How to configure url mapping in web.xml to restrict access?

Question

I have few pages in following structure.

--Project
  |---WebContect
      |----Admin/ *
      |----Author/ * 
      |----Readonly/ * 
      |----Index.jsp

I want to restrict the user from accessing Pages under Admin,Author and Readonly. I don't want anybody to access these pages. And if somebody tries to do so, should be redirected to index.jsp.

The easiest solution that come in my mind is using a Filter, but I am trying to find if its possible to do using web.xml.

Answer 1

If you want that nobody is able to access those pages directly, just put them in /WEB-INF folder.

Project
 `-- WebContect
      |-- WEB-INF
      |    |-- Admin
      |    |-- Author
      |    `-- Readonly
      `-- Index.jsp

This way the pages are not publicly accessible, but only by a servlet which performs a forward. When the enduser attempts to access it directly, all he will get is a HTTP 404 error.

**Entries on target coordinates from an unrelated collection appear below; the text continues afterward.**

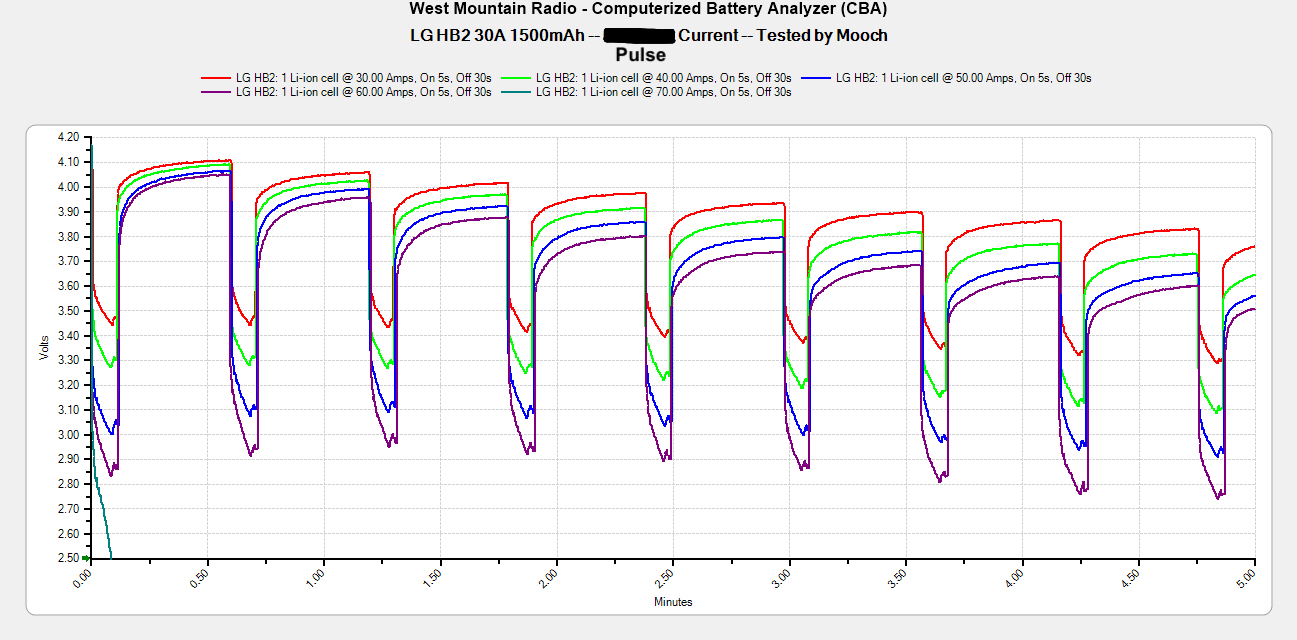
Task: Click the 2.50 tick on the x-axis
Action: pos(667,579)
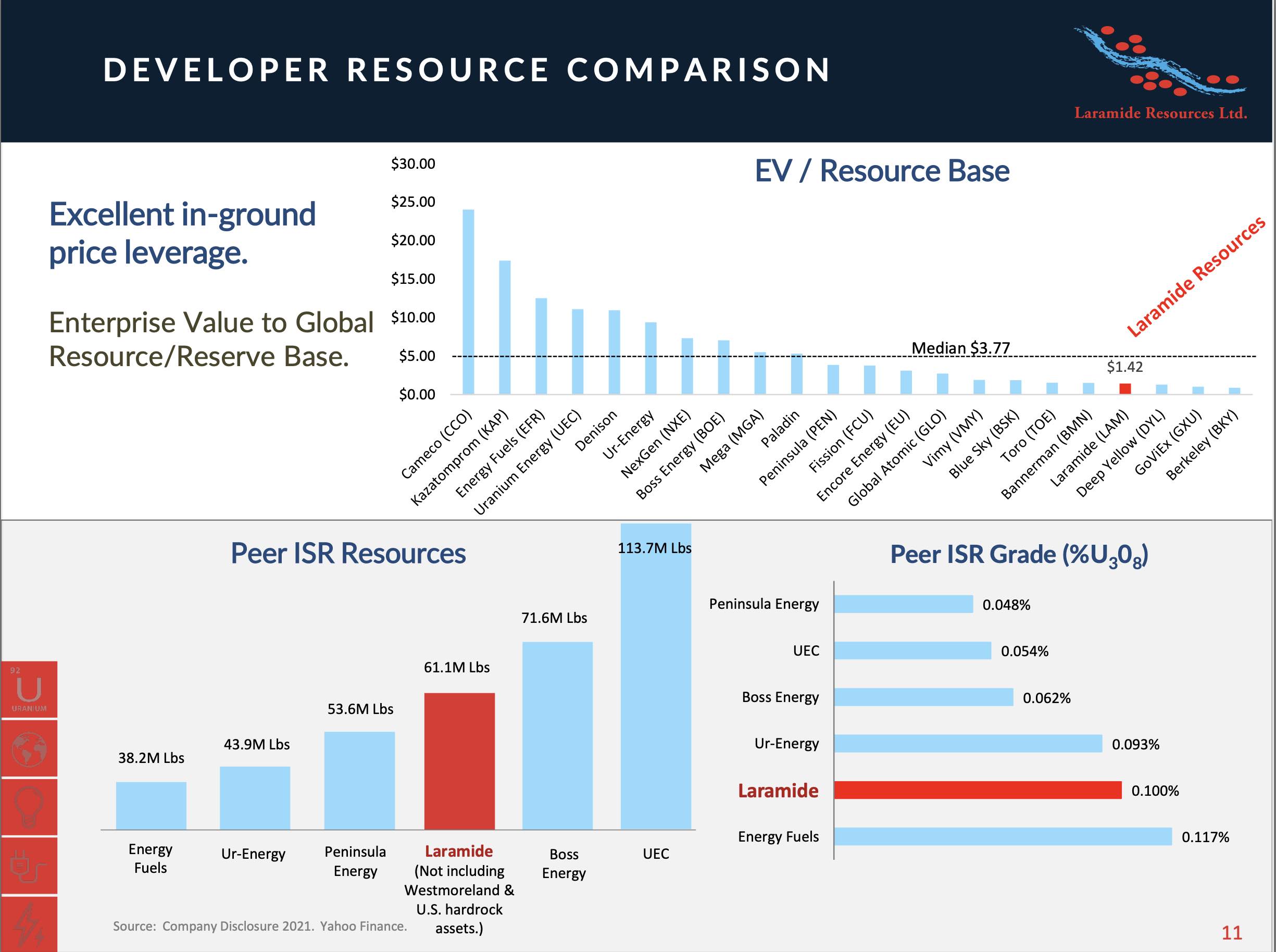Select the Cameco (CCO) bar
The image size is (1276, 952).
click(469, 302)
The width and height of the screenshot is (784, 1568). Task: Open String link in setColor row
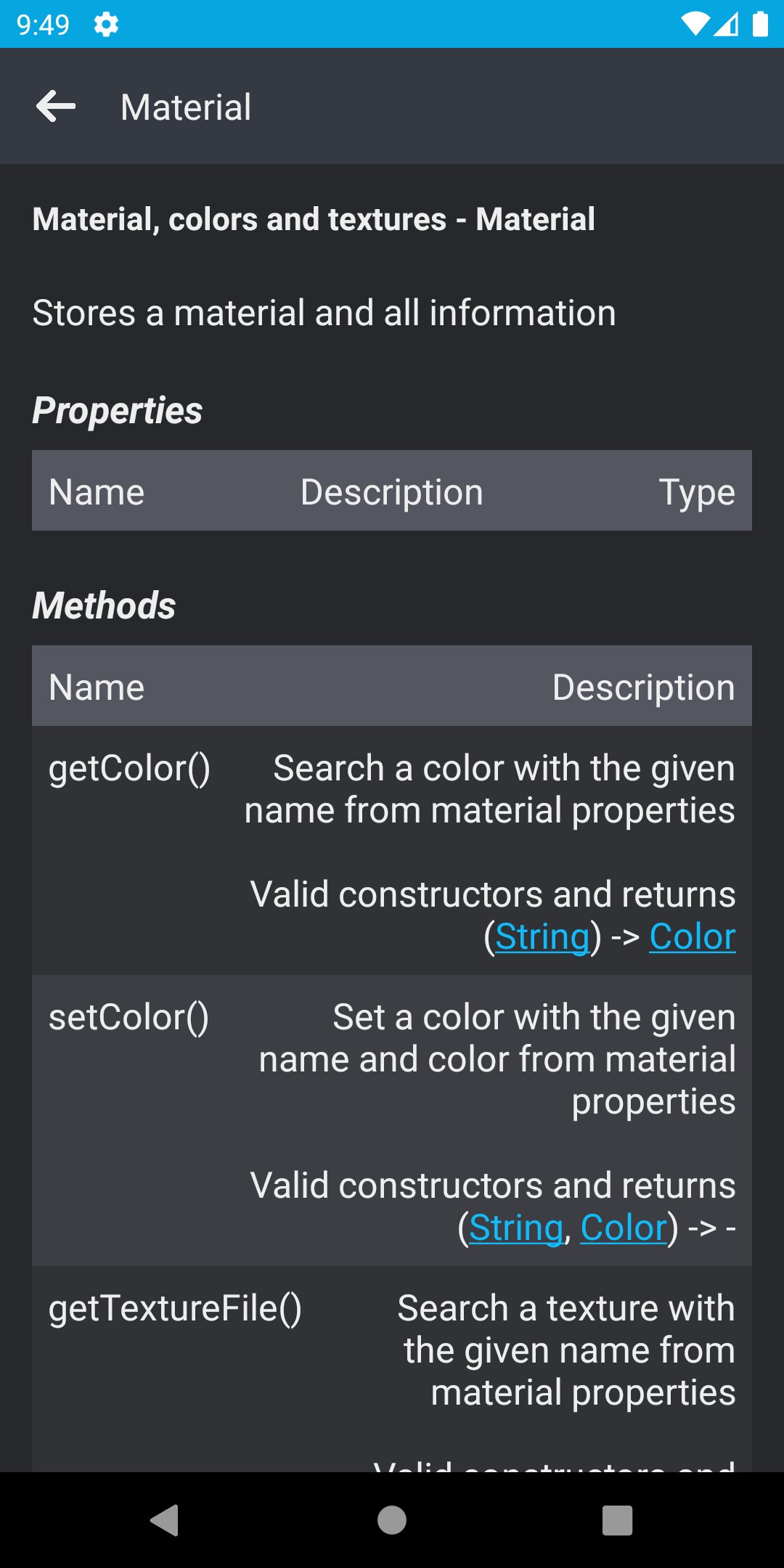click(516, 1228)
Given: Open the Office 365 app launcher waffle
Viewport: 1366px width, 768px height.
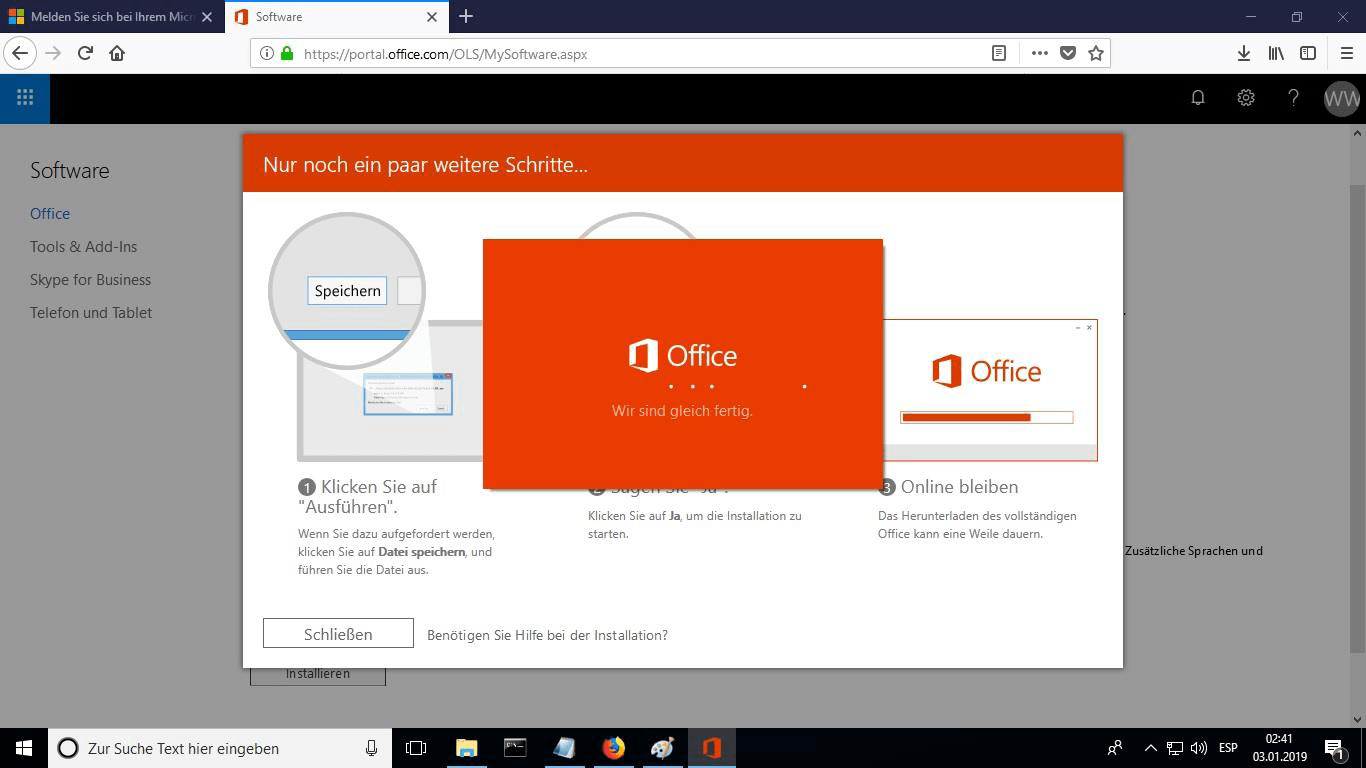Looking at the screenshot, I should (25, 98).
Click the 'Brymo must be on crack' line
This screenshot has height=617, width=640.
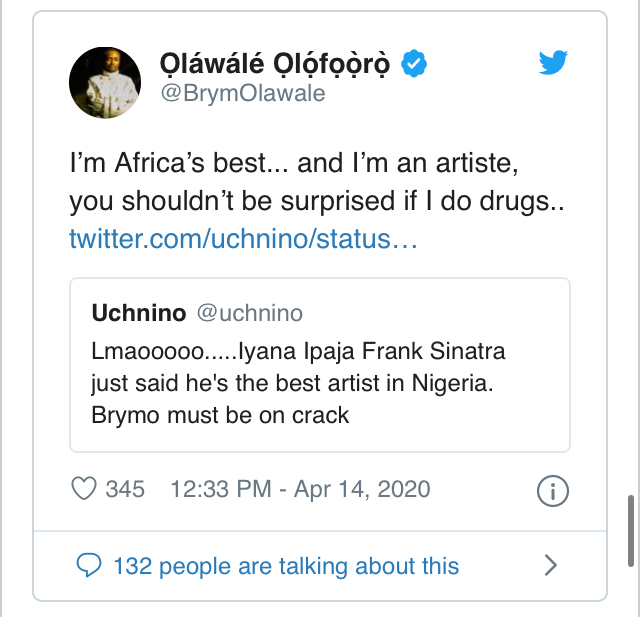(x=220, y=414)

An alternative is configuring a role-less <security-constraint>.

<security-constraint>
    <display-name>Restrict direct access to certain folders</display-name>
    <web-resource-collection>
        <web-resource-name>Restricted folders</web-resource-name>
        <url-pattern>/Admin/*</url-pattern>
        <url-pattern>/Author/*</url-pattern>
        <url-pattern>/Readonly/*</url-pattern>
    </web-resource-collection>
    <auth-constraint />
</security-constraint>

When the enduser attempts to access them, all he will get is a HTTP 403 error.

Either way, it isn't possible to redirect the enduser to index.jsp this way. Only a Filter can do that. You could configure the index.jsp as error page location for 404 or 403

<error-page>
    <error-code>404</error-code>
    <location>/index.jsp</location>
</error-page>

But this would cover all 404's (or 403's), not sure if that is what you want.